BRIEF DESCRIPTION OF THE FIGURE
[0007] Many aspects of the medium frequency magnetron sputtering
device can be better understood with reference to the following
drawings. The components in the drawings are not necessarily drawn
to scale, the emphasis instead being placed upon clearly
illustrating the principles of the medium frequency magnetron
sputtering device. Moreover, in the drawings like reference
numerals designate corresponding parts throughout the several
views. Wherever possible, the same reference numbers are used
throughout the drawings to refer to the same or like elements of an
embodiment.
[0008] FIG. 1 is a cross-sectional view of a first exemplary
embodiment of medium frequency magnetron sputtering device.
[0009] FIG. 2 is a cross-sectional view of the medium frequency
magnetron sputtering device of FIG. 1, but showing another
state.
[0010] FIG. 3 is a cross-sectional view of a second exemplary
embodiment of medium frequency magnetron sputtering device;
[0011] FIG. 4 is a cross-sectional view of the medium frequency
magnetron sputtering device of FIG. 3, but showing another
state.
DETAILED DESCRIPTION
[0012] FIG. 1 shows a medium frequency magnetron sputtering device
100 according to a first exemplary embodiment. The medium frequency
magnetron sputtering device 100 includes a vacuum chamber 10, and a
rotary rack 30, two targets 20, an inner partition 21 and two outer
partitions 23 located in the vacuum chamber 10. For the medium
frequency magnetron sputtering device 100, targets 20 must be in
pairs.
[0013] The rotary rack 30 is located in the center of the vacuum
chamber 10. The vacuum chamber 10 has an inner wall 11. The two
targets 20 are located between the inner wall 11 and the rotary
rack 30. The targets 20 are cylindrical.
[0014] The inner partition 21 is located between the inner wall 11
and the targets 20. The inner partition 21 prevents target atoms
being deposited on the inner wall 11 during the sputtering process
of the targets 20.
[0015] Each outer partition 23 is located around a target 20 and is
capable of moving around the target 20 driven by a power source.
Each outer partition 23 includes an arc-shaped main body 231 and a
plate-shaped connection 233 extending from one end of the main body
231. The cross-section of the main body 231 is semi-circular. The
cross-sections of the main body 231 and the target 20 are
coaxial.
[0016] FIG. 1 shows the closed state of the two outer partitions
23, and the two connections 233 interact to form a single wall. The
inner partition 21 is roughly plate-shaped. The length of the inner
partition 21 is equal or greater than the length of the two outer
partitions 23 in closed state. The longitudinal heights of the
inner partition 21 and the outer partitions 23 are equal or greater
than the longitudinal height of the target 20.

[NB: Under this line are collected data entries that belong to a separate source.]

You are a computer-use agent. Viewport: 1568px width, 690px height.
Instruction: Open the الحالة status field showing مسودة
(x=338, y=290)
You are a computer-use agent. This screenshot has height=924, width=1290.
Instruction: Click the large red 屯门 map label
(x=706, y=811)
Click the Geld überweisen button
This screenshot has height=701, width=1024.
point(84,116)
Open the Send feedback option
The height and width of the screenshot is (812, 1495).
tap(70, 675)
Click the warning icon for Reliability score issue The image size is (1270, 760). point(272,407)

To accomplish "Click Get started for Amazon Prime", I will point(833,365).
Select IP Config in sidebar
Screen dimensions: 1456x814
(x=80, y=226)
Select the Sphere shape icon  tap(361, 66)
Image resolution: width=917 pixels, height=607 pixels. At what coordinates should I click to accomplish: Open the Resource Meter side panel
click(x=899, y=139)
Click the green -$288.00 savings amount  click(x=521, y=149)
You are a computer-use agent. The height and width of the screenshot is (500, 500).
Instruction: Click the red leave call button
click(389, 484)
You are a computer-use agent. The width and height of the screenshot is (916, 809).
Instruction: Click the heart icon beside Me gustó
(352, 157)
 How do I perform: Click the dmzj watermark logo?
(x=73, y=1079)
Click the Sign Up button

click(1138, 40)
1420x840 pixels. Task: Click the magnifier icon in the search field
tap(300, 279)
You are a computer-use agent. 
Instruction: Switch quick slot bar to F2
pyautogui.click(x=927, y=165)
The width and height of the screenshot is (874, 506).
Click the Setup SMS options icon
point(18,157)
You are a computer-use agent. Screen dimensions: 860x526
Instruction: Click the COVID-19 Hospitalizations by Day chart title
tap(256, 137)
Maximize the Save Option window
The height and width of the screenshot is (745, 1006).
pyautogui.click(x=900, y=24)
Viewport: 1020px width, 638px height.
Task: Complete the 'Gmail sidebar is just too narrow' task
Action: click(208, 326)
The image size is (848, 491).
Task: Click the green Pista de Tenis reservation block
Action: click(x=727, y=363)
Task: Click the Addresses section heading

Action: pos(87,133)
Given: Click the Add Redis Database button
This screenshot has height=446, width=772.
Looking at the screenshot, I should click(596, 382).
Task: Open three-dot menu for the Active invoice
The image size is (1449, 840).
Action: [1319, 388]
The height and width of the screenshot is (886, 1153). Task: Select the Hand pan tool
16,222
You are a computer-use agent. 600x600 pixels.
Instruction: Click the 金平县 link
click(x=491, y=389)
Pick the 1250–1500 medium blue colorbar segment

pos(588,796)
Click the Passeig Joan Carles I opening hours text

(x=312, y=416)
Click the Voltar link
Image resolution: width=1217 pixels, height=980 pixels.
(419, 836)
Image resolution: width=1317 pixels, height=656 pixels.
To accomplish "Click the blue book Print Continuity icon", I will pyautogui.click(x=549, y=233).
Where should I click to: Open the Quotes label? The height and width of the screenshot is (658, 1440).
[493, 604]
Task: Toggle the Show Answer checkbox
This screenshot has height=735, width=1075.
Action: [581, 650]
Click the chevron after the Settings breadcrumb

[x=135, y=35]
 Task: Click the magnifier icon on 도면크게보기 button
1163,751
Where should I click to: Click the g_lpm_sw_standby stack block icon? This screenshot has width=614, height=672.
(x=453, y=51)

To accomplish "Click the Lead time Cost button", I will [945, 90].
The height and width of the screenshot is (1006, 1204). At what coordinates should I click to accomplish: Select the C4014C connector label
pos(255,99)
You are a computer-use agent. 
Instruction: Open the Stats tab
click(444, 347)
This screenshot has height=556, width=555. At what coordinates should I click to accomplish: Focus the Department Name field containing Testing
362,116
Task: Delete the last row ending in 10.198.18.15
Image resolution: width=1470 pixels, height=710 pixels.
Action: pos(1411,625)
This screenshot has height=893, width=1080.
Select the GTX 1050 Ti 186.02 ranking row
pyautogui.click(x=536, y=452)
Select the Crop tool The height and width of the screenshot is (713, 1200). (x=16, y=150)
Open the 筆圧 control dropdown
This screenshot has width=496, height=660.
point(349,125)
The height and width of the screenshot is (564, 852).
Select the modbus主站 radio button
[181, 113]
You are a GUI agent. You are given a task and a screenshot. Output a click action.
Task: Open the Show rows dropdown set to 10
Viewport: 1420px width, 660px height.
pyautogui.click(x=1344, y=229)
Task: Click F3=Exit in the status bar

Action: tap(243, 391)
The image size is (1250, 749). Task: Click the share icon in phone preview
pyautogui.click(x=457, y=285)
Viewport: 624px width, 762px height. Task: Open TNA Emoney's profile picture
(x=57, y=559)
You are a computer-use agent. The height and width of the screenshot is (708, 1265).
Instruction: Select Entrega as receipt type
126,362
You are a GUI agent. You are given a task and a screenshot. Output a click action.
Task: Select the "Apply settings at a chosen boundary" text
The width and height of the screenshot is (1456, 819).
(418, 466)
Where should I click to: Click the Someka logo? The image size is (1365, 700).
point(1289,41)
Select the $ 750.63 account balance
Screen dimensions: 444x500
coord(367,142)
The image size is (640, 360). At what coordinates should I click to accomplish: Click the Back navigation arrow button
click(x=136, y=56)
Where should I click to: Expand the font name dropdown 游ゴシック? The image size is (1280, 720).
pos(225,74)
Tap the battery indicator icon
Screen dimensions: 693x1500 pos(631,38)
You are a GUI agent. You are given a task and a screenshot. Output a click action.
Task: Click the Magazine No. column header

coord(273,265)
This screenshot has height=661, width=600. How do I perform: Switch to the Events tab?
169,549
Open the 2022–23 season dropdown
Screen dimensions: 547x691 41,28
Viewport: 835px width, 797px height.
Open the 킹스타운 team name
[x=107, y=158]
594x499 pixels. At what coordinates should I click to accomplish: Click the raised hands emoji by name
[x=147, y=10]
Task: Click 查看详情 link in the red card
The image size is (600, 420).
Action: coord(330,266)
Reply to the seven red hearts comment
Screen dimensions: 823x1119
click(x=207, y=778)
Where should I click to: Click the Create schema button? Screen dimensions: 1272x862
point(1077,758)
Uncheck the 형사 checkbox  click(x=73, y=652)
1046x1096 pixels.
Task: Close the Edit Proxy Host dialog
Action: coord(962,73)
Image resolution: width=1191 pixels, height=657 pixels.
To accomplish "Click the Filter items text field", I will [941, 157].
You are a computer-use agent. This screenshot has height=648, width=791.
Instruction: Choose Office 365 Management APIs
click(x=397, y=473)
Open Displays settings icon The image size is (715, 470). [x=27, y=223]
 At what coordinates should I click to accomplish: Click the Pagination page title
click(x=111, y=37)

[0017] In use, substrates (not shown) are installed on the rotary
rack 30, and the vacuum chamber 10 is closed and evacuated of air
to a desired degree of vacuum. The two outer partitions 23 are
closed to form a single wall that encloses the two targets 20
between the inner partition 21 and the outer partition 23. The two
targets 20 are supplied with electrical power. Argon gas is fed
into the vacuum chamber 10 to clean the targets 20. During the
cleaning process, the sputtered target atoms are deposited on the
inner partition 21 and the outer partition 23, so the substrate and
the inner wall 11 will not be polluted. As shown in FIG. 2, the two
outer partitions 23 are moved approximately one hundred and eighty
degrees to a position near the inner partition 21 when the cleaning
of targets 20 has been completed, and the coating process can be
started immediately.
[0018] FIG. 3 shows a medium frequency magnetron sputtering device
200 according to a second exemplary embodiment. The medium
frequency magnetron sputtering device 200 not only includes the
same vacuum chamber 10, rotary rack 30, two targets 20, and inner
partition 21 as in the first exemplary embodiment, but also
includes only one outer partition 80 for enclosing the two targets
20. The outer partition 80 includes a plate-shaped main partition
81 and two arc-shaped side partitions 83 extending from the two
ends of the main partition 81. The outer partition 80 is capable of
moving driven by a power source. When cleaning the targets 20, the
outer partition 80 is moved to a position between the two targets
20 and the rotary rack 20. When coating the substrate, the outer
partition 80 is moved to a position near the inner wall 11 and
spaced from the targets 20 as shown in FIG. 4. The structure of the
outer partition 80 is not limited as shown in FIG. 3 and FIG.
4.
[0019] For the medium frequency magnetron sputtering device 100 and
200, the vacuum chamber 10 needs to be evacuated once for the
cleaning target process and the subsequent coating process, which
significantly improves the efficiency of the coating operation.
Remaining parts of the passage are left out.